We discussed weaponry.
“What should I use?” I asked.
“What have you got?” he lobbed back.
Well, I don’t have a whole lot, but I DO have a family spread across the state. Surely we could come up with something that would deliver a satisfactory result!
“A .357 Magnum?”
His brow furrowed.
He shook his head. Not enough bang for the buck.
His eyes lit up. Now THAT would make an impression! Larry liked that idea, and his friend Dave concurred. A forty-four it would be.
And so, we had a plan. I would take possession of the cell phone and put it out of its misery-- after Larry departed and after using up the remaining $25.00 worth of pre-paid time.

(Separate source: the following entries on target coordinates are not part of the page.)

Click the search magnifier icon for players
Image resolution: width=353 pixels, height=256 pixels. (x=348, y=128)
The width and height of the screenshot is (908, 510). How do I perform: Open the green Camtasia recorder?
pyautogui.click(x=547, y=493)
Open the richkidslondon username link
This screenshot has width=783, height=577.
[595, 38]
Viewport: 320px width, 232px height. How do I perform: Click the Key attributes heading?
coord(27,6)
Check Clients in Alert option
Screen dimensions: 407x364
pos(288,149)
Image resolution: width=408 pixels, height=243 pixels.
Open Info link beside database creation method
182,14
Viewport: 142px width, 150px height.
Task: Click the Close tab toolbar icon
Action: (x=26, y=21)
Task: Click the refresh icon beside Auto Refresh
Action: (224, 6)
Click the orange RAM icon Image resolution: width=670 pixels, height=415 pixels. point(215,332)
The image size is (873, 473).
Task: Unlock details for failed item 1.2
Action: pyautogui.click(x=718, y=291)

I used the phone to make a few calls.
And then… the .44 I intended to use wasn’t available, so I had to improvise. I decided to use a World War One era Luger 9mm semi-automatic. I thought it was only fitting to pit a 100 year old tool against a modern, technologically advanced one.
The antique won.
And now, I am going to ship the cell phone back to Larry as a souvenir of his stay in this ‘third world country‘. Of course, there is the small matter of Australian Customs. For those of you who follow this blog, you’ll know that I caught heck from them once before, when I tried to send my friend Ali g some Maine potatoes. The offending spuds were ‘confiscated and destroyed’ and I suffered no small embarrassment when my Aussie friend received a notice from Customs informing him of the termination of my home-grown potatoes.

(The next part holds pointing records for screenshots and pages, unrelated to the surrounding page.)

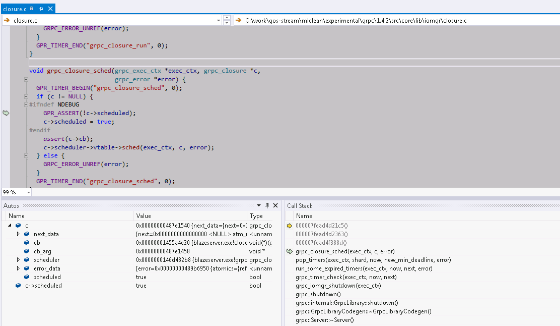Click the lock icon on closure.c tab
The height and width of the screenshot is (326, 560).
coord(31,9)
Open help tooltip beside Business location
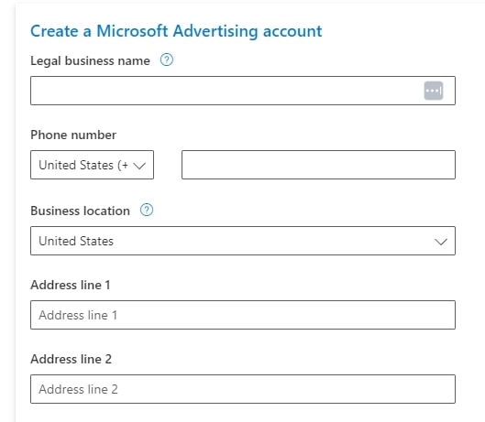Image resolution: width=485 pixels, height=422 pixels. tap(147, 210)
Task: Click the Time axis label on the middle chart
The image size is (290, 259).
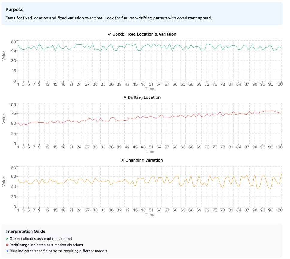Action: click(x=149, y=151)
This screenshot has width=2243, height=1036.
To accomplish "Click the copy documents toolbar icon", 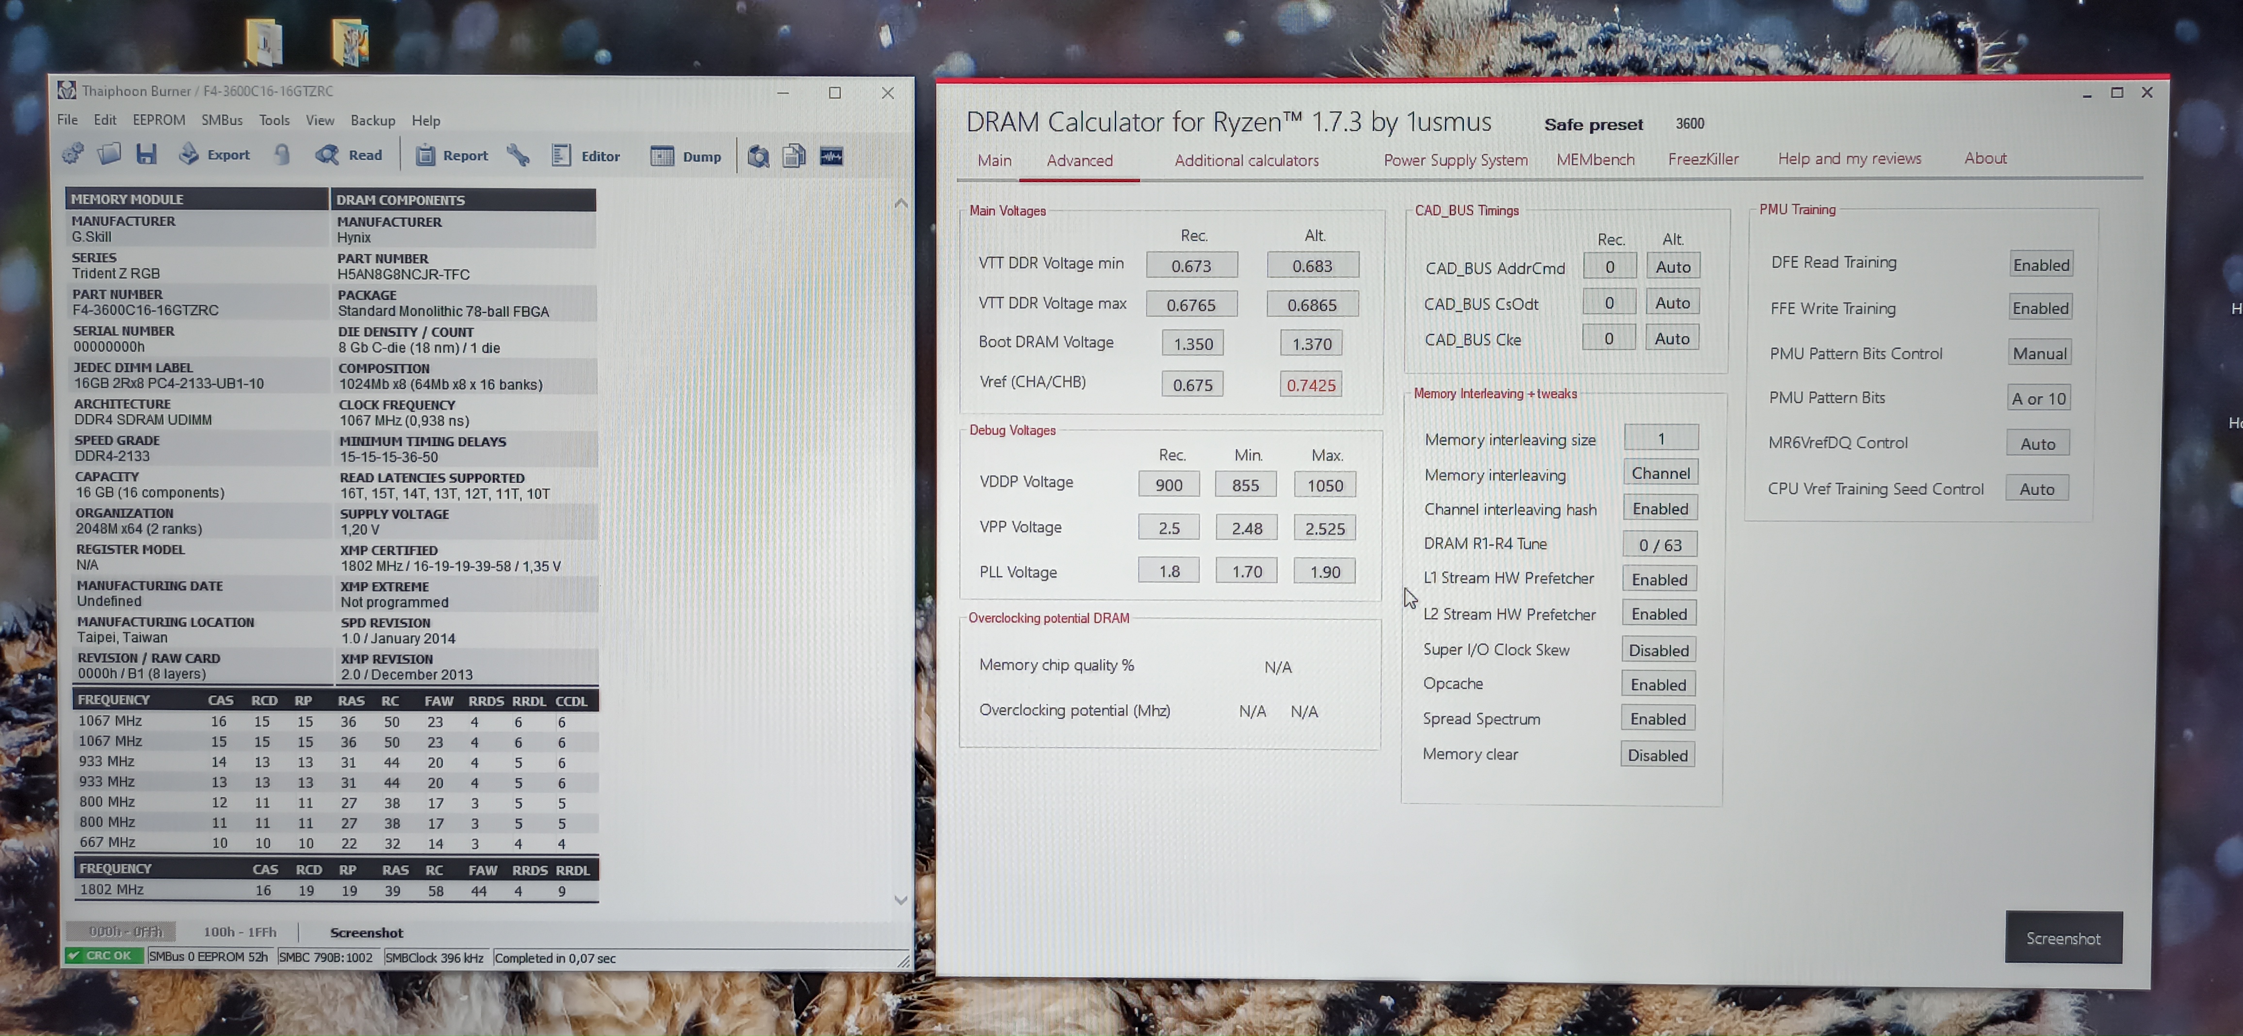I will pyautogui.click(x=794, y=157).
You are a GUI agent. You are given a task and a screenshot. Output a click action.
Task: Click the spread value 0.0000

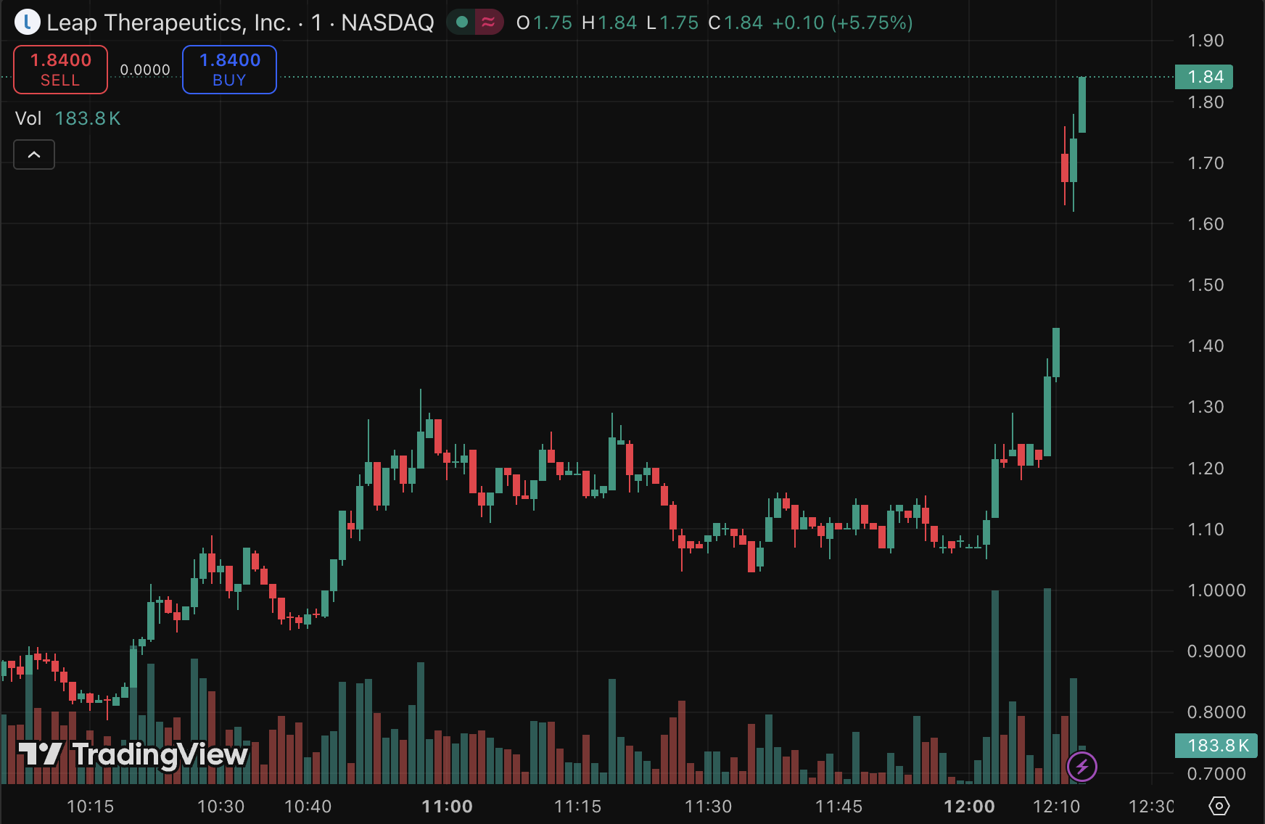(145, 69)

Mr. Grumbles has insisted that I contact Australian Customs and request permission to mail the telephone to Oz. He thought I might be considered a ‘person of interest’ if I simply mailed a phone with two bullet holes in it across international borders. I argued a bit. After all, what danger do I pose? I’m one of the sweetest, most law-abiding women I know! And what danger is there in a hole? The battery is sitting here on my desk, ready to be used in my own phone if needed, and disposed of properly when my cell has lived out its useful life. There is nothing ominous about this cell phone. If anything, it’s a cause for laughter-- at least, to Larry and me, it is.
But I conceded to my husband’s wisdom and worry, and I’ve emailed the Customs office in Sydney, explaining the situation and asking for their guidance. I’m sure I’ll hear back from those valiant officers once the morning shift comes on duty.
In the meantime, here it sits; a device designed to make life easier, but which caused my Aussie endless irritation. In the beginning, that is. After he’d cussed it out and vented his frustration, and once I began to tease him about it, it became a source of amusement and of bonding.
I don’t have Larry anymore, but I have some wonderful memories of laughter and tall tales and shared experiences. He’s off traveling in Europe and Asia, and I can’t even call him to tell him I’ve kept my word. I used up his precious pre-paid minutes, and I’ve put his cell phone out of its (and his) misery. I hope that when he arrives home in Australia, his souvenir from Maine will be waiting for him at the post office. And then, I hope he’ll call me on his Aussie cell phone.
I’m just dying to hear him say, “Can you hear me now?”